Written exercise: Print the portion of the GenieGo streaming thread below from "Don't know much" up to and including "and authentication AIUI.".

Extract to read:
# GenieGo will not stream recorded DVR content to Samsung Galaxy Note 3



## BMWBig6 (Jun 18, 2007)

I am getting the following error when attempting to stream content from my 4 DVRs from a new Samsung Galaxy Note 3:



> *Playback Error*​Your HD DVR is currently busy and cannot support streaming. Please try again later. (POSIX/65534)​


​I have no problem logging in and connecting to my GenieGo, and I can see the list of all recorded content on all DVRs in my household. I can view program information, and I can download and watch locally stored programs from my phone. I just cannot stream by clicking on "Watch Now.":

GenieGo streaming works fine from my Windows clients, but this is the first Android client I have tried. Any ideas? (I see that in general, Android support for the GenieGo app is pretty poor, and the reviews and star ratings show that.)


----------



## peds48 (Jan 11, 2008)

No sure if it matters, but according to the list here

https://support.directv.com/app/answers/detail/a_id/3495/kw/GenieGo%20android

the Note 3 is not yet supported


----------



## harsh (Jun 15, 2003)

Since the app apparently works with the other features, it seems hard to imagine what about the Note 3 would knock out streaming.


----------



## peds48 (Jan 11, 2008)

harsh said:


> Since the app apparently works with the other features, it seems hard to imagine what about the Note 3 would knock out streaming.


I am not an Android expert by any means &#8230; but a different processor can def throw this off &#8230;


----------



## harsh (Jun 15, 2003)

peds48 said:


> I am not an Android expert by any means &#8230; but a different processor can def throw this off &#8230;


Possibly.

Stuff like authentication probably wouldn't benefit from going below the abstraction layers to bang the hardware directly.


----------



## peds48 (Jan 11, 2008)

harsh said:


> Possibly.
> 
> Stuff like authentication probably wouldn't benefit from going below the abstraction layers to bang the hardware directly.


But the TS said "I have no problem logging in and connecting to my GenieGo, and I can see the list of all recorded content on all DVRs in my household. I can view program information, and I can download and watch locally stored programs from my phone. I just cannot stream by clicking on "Watch Now.":"

So the TS is already logged in&#8230;


----------



## MikeW (May 16, 2002)

My Nexus 7 is on the list and it has the same problem. Looking forward to a software update to fix this.


----------



## HoTat2 (Nov 16, 2005)

The Note 3 problem has been reported here on the forum before;

Ultimately it turned out to be just a simple case of not being fully supported yet, and will require a software update for the app.

Wish there was a better answer than this, but does not seem to be unfortunately.


----------



## HoTat2 (Nov 16, 2005)

peds48 said:


> I am not an Android expert by any means &#8230; but a different processor can def throw this off &#8230;


True I guess, but I admit to still struggling to understand exactly why;

Don't know much about writing code, but I always understood the general concept to be an abstraction layered type model.

Where the "app" or "applications" software at the top "talks" or interacts with the OS through APIs. The OS in turn interacts with the BIOS software (or whatever constitutes this on a "portable device") below it, which then communicates with the hardware.

So, theoretically at least, the app as the highest abstraction layer should get no where near the hardware at the bottom, and therefore need not concern itself with it at all except for things like maybe authorization and authentication AIUI.

Data provided:
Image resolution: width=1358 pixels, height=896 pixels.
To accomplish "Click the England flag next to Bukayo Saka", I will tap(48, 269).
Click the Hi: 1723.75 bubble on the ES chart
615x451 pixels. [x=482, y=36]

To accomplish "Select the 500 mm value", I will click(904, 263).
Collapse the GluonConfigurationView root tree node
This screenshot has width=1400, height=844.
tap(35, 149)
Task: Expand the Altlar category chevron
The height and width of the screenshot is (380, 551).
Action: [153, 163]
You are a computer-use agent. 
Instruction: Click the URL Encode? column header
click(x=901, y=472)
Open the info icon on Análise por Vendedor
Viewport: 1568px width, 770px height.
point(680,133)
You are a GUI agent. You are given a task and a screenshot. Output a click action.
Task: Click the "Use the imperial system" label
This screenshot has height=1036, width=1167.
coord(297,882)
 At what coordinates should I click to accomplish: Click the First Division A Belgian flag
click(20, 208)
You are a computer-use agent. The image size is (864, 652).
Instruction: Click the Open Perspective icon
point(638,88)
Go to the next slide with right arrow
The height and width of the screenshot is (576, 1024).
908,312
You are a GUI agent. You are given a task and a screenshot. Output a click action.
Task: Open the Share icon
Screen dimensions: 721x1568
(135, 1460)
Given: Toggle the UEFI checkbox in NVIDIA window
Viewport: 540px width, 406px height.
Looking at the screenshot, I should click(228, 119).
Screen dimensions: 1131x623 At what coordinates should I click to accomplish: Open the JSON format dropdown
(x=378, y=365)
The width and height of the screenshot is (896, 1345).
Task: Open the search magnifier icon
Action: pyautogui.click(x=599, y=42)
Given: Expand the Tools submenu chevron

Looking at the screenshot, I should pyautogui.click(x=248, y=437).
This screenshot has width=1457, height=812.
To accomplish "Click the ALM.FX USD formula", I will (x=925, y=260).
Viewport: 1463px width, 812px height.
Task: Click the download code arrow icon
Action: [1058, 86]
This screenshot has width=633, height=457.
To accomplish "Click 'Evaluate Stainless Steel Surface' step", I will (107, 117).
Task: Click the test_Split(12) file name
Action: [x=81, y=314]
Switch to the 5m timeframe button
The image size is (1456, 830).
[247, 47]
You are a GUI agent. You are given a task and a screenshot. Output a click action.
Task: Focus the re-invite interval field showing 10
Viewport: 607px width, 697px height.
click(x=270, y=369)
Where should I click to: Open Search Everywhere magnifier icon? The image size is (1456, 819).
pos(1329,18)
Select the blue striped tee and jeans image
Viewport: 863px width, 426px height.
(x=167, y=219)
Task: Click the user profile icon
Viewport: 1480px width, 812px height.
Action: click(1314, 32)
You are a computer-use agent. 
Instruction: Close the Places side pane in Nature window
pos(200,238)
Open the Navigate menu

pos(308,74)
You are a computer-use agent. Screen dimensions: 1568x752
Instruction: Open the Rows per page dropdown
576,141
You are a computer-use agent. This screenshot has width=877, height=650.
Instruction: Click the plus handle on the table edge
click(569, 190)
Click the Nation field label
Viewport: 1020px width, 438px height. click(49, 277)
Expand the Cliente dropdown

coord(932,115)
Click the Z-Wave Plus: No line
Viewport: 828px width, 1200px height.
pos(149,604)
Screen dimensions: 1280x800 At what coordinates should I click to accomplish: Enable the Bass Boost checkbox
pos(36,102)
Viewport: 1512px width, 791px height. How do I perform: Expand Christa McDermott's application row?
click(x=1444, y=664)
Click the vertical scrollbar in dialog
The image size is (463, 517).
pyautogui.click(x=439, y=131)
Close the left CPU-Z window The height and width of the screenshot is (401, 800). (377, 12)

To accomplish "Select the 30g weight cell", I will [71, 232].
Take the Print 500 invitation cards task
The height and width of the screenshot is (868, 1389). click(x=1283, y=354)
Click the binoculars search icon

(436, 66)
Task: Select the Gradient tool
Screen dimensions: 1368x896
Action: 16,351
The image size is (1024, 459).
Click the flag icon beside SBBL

Output for this task:
Don't know much about writing code, but I always understood the general concept to be an abstraction layered type model.

Where the "app" or "applications" software at the top "talks" or interacts with the OS through APIs. The OS in turn interacts with the BIOS software (or whatever constitutes this on a "portable device") below it, which then communicates with the hardware.

So, theoretically at least, the app as the highest abstraction layer should get no where near the hardware at the bottom, and therefore need not concern itself with it at all except for things like maybe authorization and authentication AIUI.